During any installations, OS X performs defragmentation-like operations during the "Optimizing System Performance" Step.

So if you've installed any software since those files were deleted, the other files on your system were very likely consolidated/defragmented into the space those files occupied on your disk.
posted by Crosius at 3:10 PM on May 18, 2005


"During any installations, OS X performs defragmentation-like operations during the "Optimizing System Performance" Step."

I'd like to point out that this is untrue. No filesystem maintenance is performed during this phase of installation. See man update_prebinding for what actually happens.

In any case, after six months, if the system has been regularly used in the interval, there's next to no chance of data recovery. The chance of success is so slim as to be essentially nonexistent.
posted by majick at 3:48 PM on May 18, 2005


"Optimizing System Performance" saves hints that tell applications how to access system libraries so that it doesn't have to be calculated when you run them. That said, Mac OS X does automatically defragment files smaller than 20MB whenever you access one.

In answer to the original question, you'd be lucky to recover a deleted file after six hours of using your computer.
posted by cillit bang at 5:01 PM on May 18, 2005


Thanks for the correction, majick.
I dig that I learn something every day on Metafilter.
posted by Crosius at 7:00 PM on May 18, 2005


fwiw I have a friend who accidentally deleted on OSX his only draft of an important document (a phd "qualifying exam", which in our department is a substantial research paper that when defended, allows you to become an official doctoral candidate). He tried to do data recovery (both by some program he downloaded, and by mounting the drive remotely via firewire and trying to find pieces of the file manually) a day later. He had no luck with this at all - as far as he could tell, no trace remained of the file. He ended up retyping the whole thing from a hard copy. So after six months, I think the odds are very very low.
posted by advil at 9:45 PM on May 18, 2005




Response by poster: Thank you all. I was guessing it was hopeless, but of course, told my wife that I thought there was still a chance.

Now.... who wants to tell her?
posted by rough at 6:39 AM on May 19, 2005


Although recovering deleted files is hit or miss on a modern operating system, it is the case that the HFS+ filesystem used by the Mac does make some effort to keep deleted files recoverable.

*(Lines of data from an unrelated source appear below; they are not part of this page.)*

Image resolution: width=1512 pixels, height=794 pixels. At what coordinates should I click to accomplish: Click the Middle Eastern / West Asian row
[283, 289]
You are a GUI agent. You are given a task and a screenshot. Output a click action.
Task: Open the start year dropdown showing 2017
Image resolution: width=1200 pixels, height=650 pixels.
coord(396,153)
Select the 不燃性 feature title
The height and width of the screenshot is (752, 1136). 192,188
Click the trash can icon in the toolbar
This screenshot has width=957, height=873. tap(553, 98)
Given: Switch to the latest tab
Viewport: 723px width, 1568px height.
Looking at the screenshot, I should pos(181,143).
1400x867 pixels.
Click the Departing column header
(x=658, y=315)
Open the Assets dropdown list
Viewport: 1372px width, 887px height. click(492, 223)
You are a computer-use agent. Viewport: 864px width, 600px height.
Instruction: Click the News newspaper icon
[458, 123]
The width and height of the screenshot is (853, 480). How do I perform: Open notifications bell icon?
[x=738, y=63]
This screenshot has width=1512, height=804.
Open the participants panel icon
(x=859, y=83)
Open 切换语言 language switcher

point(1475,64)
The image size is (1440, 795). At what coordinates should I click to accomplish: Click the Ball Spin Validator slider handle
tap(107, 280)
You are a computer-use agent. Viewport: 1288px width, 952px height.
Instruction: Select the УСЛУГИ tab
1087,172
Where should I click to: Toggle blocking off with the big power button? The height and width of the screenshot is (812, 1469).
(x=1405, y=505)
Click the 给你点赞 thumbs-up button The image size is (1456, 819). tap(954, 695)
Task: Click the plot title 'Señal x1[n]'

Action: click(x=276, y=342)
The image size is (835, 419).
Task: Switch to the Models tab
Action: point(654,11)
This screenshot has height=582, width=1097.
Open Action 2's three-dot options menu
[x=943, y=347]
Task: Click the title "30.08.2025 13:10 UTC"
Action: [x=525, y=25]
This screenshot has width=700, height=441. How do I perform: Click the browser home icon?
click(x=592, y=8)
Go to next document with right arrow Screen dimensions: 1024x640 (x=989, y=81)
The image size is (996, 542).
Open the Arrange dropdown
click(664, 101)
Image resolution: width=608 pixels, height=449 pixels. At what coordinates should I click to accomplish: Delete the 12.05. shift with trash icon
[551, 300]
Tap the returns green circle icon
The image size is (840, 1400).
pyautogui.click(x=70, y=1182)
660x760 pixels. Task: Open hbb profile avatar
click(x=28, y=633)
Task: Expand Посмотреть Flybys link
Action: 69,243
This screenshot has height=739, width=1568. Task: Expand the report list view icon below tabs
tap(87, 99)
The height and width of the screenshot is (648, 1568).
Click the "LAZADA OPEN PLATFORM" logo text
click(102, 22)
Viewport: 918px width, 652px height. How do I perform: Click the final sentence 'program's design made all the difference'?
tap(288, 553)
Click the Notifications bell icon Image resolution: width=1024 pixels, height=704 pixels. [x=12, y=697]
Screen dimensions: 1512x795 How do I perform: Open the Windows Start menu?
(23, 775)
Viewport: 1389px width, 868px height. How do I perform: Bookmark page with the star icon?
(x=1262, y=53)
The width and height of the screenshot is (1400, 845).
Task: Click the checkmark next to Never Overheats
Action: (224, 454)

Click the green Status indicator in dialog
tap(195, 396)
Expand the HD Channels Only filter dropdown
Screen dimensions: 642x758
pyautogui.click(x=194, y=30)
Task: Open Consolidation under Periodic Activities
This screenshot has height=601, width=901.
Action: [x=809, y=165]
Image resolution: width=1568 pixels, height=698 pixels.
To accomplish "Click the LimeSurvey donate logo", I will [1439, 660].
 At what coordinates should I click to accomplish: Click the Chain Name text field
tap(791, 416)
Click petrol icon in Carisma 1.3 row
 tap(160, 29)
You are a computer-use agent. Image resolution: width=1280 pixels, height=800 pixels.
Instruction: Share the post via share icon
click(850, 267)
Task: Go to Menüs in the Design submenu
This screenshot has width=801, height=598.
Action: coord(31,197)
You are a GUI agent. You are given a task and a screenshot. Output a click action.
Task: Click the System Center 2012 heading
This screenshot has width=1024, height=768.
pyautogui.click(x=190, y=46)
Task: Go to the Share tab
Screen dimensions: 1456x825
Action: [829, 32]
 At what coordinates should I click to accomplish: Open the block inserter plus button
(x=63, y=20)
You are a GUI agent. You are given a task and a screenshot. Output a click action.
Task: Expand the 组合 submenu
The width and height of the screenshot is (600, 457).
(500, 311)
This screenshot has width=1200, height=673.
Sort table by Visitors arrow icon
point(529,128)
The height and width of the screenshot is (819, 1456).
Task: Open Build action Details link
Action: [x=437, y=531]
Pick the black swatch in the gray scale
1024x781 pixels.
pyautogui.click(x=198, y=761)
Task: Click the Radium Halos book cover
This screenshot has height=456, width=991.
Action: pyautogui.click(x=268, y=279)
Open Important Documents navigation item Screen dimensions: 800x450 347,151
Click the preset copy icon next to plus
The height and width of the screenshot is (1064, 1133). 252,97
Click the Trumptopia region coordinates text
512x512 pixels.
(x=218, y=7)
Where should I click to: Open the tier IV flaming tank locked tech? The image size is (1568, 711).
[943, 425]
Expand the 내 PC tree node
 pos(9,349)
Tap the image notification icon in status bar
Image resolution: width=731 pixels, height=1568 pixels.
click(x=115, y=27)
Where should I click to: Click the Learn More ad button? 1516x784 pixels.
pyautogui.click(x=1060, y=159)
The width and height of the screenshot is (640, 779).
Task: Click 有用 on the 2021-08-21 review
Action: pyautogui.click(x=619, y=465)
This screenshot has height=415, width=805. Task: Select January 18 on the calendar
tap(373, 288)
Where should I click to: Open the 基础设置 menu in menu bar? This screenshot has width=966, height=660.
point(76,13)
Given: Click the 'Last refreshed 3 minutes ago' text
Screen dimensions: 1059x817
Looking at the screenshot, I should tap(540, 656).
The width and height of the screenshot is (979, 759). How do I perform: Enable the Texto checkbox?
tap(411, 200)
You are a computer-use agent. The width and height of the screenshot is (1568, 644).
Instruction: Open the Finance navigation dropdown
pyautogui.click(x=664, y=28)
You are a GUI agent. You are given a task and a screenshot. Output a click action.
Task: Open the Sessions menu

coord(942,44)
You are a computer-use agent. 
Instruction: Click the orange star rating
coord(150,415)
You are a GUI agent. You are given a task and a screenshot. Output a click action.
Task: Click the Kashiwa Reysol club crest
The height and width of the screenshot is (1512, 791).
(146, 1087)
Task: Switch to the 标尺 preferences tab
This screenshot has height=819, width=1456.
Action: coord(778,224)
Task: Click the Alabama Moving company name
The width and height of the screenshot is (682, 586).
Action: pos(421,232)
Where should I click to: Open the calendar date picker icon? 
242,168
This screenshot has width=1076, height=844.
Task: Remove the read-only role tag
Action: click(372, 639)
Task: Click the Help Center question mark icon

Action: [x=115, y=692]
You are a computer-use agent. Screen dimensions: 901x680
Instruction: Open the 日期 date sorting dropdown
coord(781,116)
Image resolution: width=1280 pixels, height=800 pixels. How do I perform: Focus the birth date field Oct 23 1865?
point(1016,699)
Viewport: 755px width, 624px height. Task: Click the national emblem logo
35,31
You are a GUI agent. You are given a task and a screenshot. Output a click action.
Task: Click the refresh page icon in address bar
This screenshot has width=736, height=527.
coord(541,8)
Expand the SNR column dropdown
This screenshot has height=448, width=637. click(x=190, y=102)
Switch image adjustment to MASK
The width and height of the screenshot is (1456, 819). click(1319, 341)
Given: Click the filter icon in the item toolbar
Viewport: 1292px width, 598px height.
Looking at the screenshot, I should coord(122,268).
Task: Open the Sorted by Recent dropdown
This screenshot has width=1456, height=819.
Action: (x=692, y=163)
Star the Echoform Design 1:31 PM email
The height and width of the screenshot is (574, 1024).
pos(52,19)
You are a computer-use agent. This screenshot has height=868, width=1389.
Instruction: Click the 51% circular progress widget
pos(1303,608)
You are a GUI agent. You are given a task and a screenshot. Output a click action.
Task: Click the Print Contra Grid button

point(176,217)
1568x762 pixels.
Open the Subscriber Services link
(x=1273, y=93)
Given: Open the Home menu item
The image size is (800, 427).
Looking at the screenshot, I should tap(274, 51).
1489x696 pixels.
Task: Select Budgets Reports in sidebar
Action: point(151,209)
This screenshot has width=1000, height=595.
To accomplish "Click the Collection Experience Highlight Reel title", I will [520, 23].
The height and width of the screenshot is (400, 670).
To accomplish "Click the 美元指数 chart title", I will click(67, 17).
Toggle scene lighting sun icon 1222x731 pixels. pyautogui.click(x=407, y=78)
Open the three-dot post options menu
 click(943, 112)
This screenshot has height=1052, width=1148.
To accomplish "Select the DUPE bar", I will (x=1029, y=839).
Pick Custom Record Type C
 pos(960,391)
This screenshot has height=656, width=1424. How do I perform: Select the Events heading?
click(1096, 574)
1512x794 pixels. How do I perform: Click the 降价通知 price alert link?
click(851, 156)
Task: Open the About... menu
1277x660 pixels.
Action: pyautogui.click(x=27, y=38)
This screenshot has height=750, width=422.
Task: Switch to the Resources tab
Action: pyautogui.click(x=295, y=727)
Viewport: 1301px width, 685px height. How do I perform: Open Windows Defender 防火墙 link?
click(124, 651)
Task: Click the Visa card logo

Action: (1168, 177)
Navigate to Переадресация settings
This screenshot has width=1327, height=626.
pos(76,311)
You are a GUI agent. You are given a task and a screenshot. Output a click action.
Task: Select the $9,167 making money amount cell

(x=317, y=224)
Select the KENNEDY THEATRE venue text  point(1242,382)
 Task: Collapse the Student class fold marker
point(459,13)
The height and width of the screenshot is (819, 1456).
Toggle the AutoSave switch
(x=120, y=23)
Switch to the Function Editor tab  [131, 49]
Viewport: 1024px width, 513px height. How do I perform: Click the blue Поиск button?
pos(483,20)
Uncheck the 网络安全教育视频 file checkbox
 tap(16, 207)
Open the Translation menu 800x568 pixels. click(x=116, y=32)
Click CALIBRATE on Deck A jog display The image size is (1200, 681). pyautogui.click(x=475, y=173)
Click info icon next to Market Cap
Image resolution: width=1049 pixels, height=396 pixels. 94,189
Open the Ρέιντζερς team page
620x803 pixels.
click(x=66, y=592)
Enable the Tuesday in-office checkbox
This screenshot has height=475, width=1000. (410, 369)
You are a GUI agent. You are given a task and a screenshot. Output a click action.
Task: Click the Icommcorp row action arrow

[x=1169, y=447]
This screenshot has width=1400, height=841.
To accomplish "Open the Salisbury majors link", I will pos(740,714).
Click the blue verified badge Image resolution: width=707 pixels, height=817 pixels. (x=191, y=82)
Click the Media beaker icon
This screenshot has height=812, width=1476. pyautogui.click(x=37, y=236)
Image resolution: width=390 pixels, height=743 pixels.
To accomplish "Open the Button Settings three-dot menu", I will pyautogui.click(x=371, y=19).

For example, the filesystem maintains a "pointer" to the next block to be allocated, which is typically in a nice big chunk of free space. This way the next blocks allocated are less likely to be the ones that used to contain your file. But on a multi-user OS like Mac OS X, where the system itself is continually creating, writing to, and deleting files, this makes less of a difference than it used to make on the older OSs.